Главная > Выпуск 15 > ДИАЛОГ > Александр КИРНОС

 

 СУДНЫЙ ДЕНЬ


У всего есть имя. У каждой твари на земле, у живого и неживого, и у самой земли, и у других, крутящихся в тёмном пустом пространстве космоса небесных тел, у всего видимого и невидимого, у всего того, что было, есть и будет когда-нибудь, у предполагаемого и воображаемого и даже у невообразимого есть имя. Есть, конечно, есть, только пока до него доберёшься, пока проступит оно через туман неузнанного, пока дотянешься через бездну непознанного...
Что за наказание такое выпало человеку: всё описать, каталогизировать, отнести туда или сюда, соотнести, сопоставить, выделить и пришпилить табличку названия. Назвать как-то. То есть, человек заранее предполагает, что если ему удалось что-то назвать, то оно – это названное им, – откликнется на зов.
Вот собаки, например, у них тоже есть свой язык, язык запахов и в одной из умных книжек, которой он не запомнил, Авруцкому довелось  прочесть, что собаки различают до 25000 запахов и это язык, которым мир разговаривает с собакой.

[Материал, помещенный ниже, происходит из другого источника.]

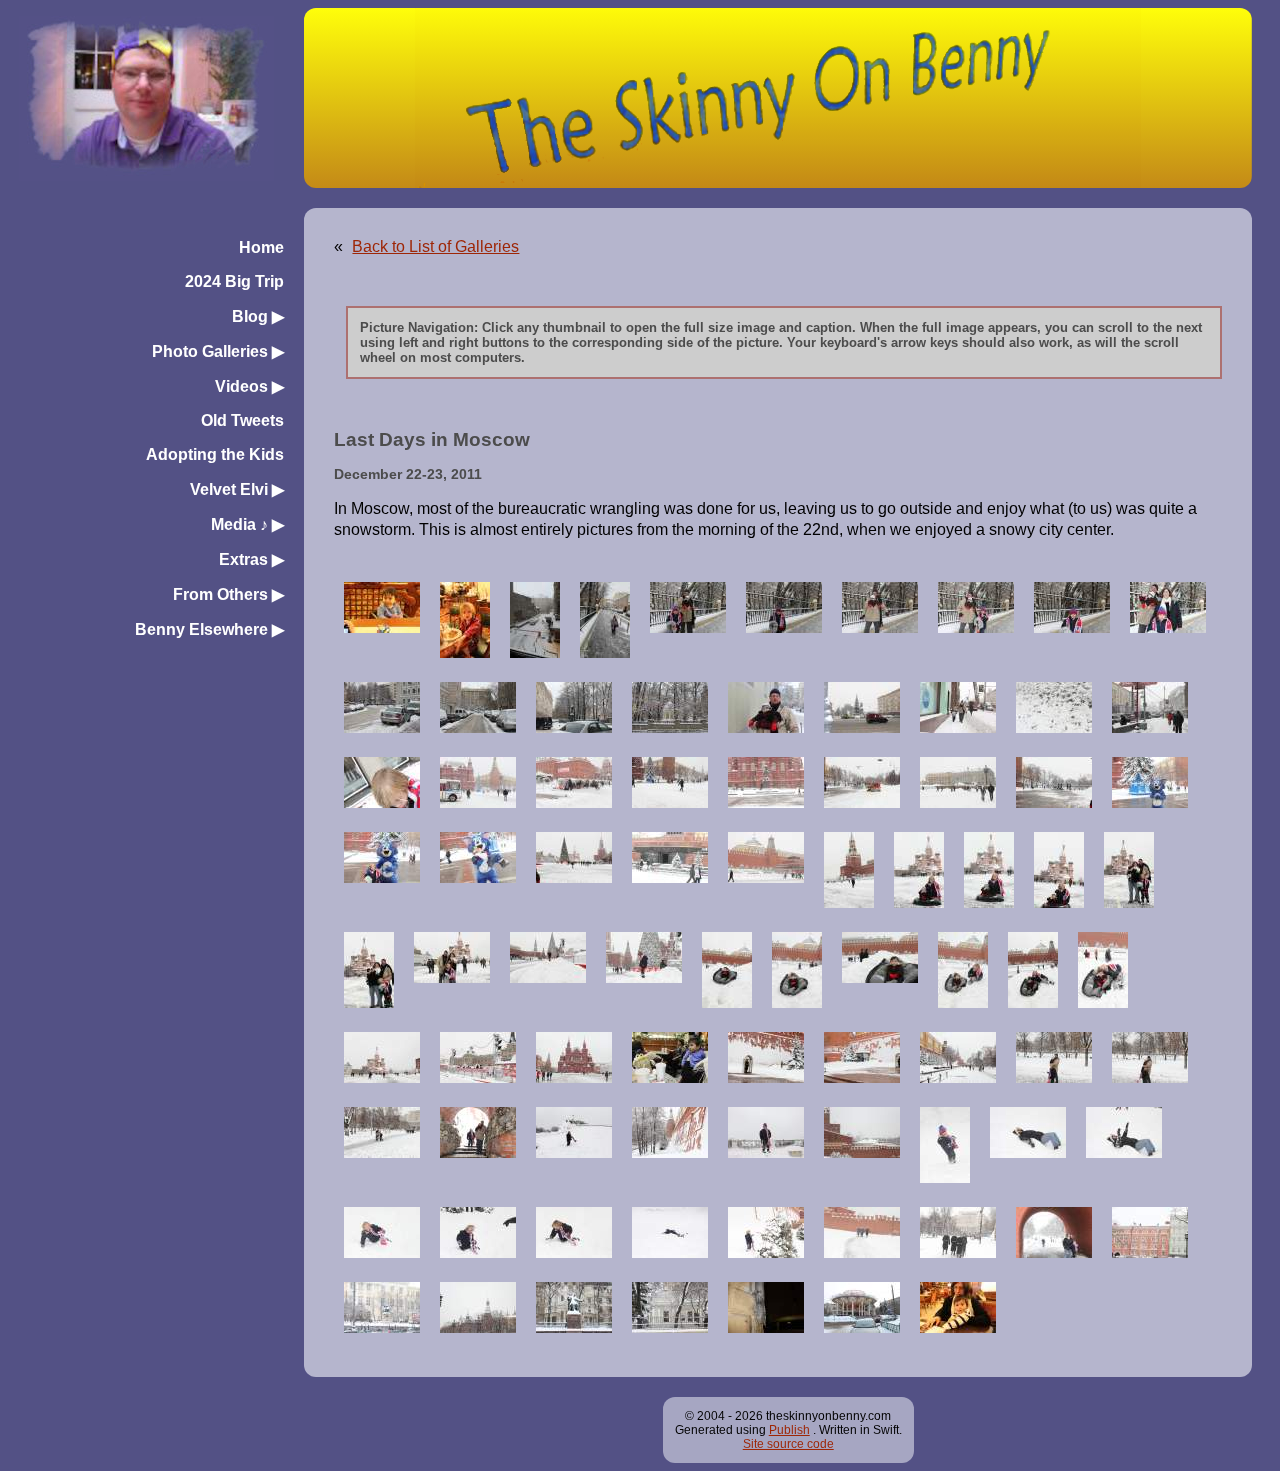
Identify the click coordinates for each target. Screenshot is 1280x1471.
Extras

 – Стоп, стоп, – оборвал себя  тогда Авруцкий,  – что же каждая собака уже рождается с такими способностями к своему индивидуальному языку? Ведь ни передать его, ни обучить кого-нибудь этому языку она никогда не сможет. Получается, что сколько на свете собак, столько и языков. И переживание каждого акта познания для каждой собаки неповторимо, уникально.
Вот и мистическое озарение у людей также неповторимо, индивидуально и по сути своей непередаваемо. Что-то подобное, наверное, чувствуют волки, когда воют на луну, какую-то потребность выразить то невыразимое, что носят они в себе и с чем уйдут когда-нибудь в ночь, в беспамятство, так и не поведав об этом миру.

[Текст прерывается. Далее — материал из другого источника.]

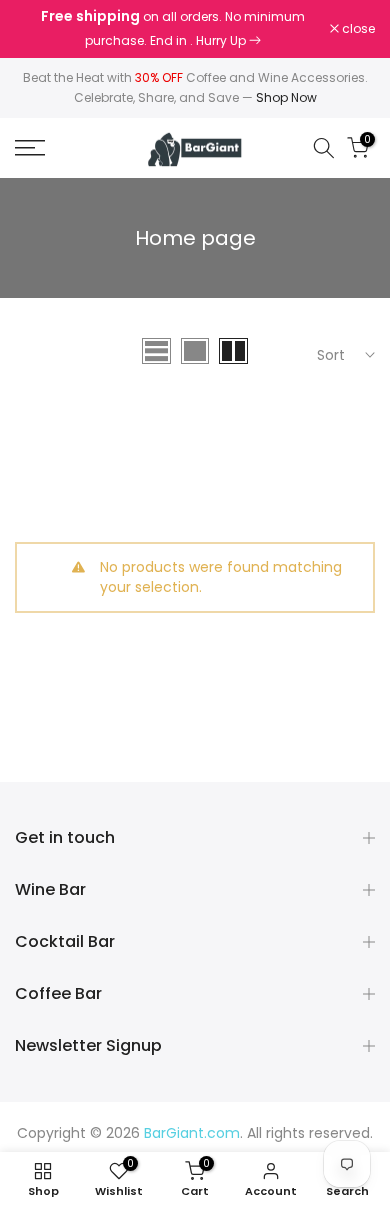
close (357, 29)
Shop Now (286, 97)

 Авруцкому тоже хотелось выть по ночам, выть от невозможности высказать то, что мучило его, от того, что приоткрылось ему.
Что это было? Видения, мучившие его по ночам, было невозможно описать. Вначале это была тьма, абсолютная, всепоглощающая, в которой не было ни проблеска света, ни намёка на звук, ничего, что можно было бы потрогать, обонять, ощутить хоть как-нибудь. Не было ничего, даже собственного тела не чувствовал  Авруцкий, да и нечего было чувствовать, поскольку и тела не было, и самого  Авруцкого тоже не было, но что-то ведь было, что-то, то ли сжавшееся до точки, то ли разлитое в этой тьме и само ставшее тьмою существовало, если осознавало эту тьму и боялось чего-то ещё более ужасного, хотя, казалось бы, чего ещё можно было бояться, когда это уже было небытием. Или предбытием,  и Авруцкий боялся того, что может произойти.
И вот, однажды, это случилось. Тьма не рассеялась, нет, но в ней начали сгущаться какие-то ещё более тёмные участки, они уплотнялись, двигались, приобретали какие-то контуры, объёмы; пространство начинало сжиматься, растягиваться, пульсировать и  Авруцкий чувствовал, что он и есть это пространство, тёмные объёмы сталкивались между собой, начинали кружиться, движение ускорялось, образовалась какая-то гигантская воронка, всасывающая тьму, и вдруг вспыхнул свет, страшный, обжигающий, беспощадный, невыносимый свет и вот тогда-то Авруцкий и завыл, правда, как выяснилось позже, завыл беззвучно.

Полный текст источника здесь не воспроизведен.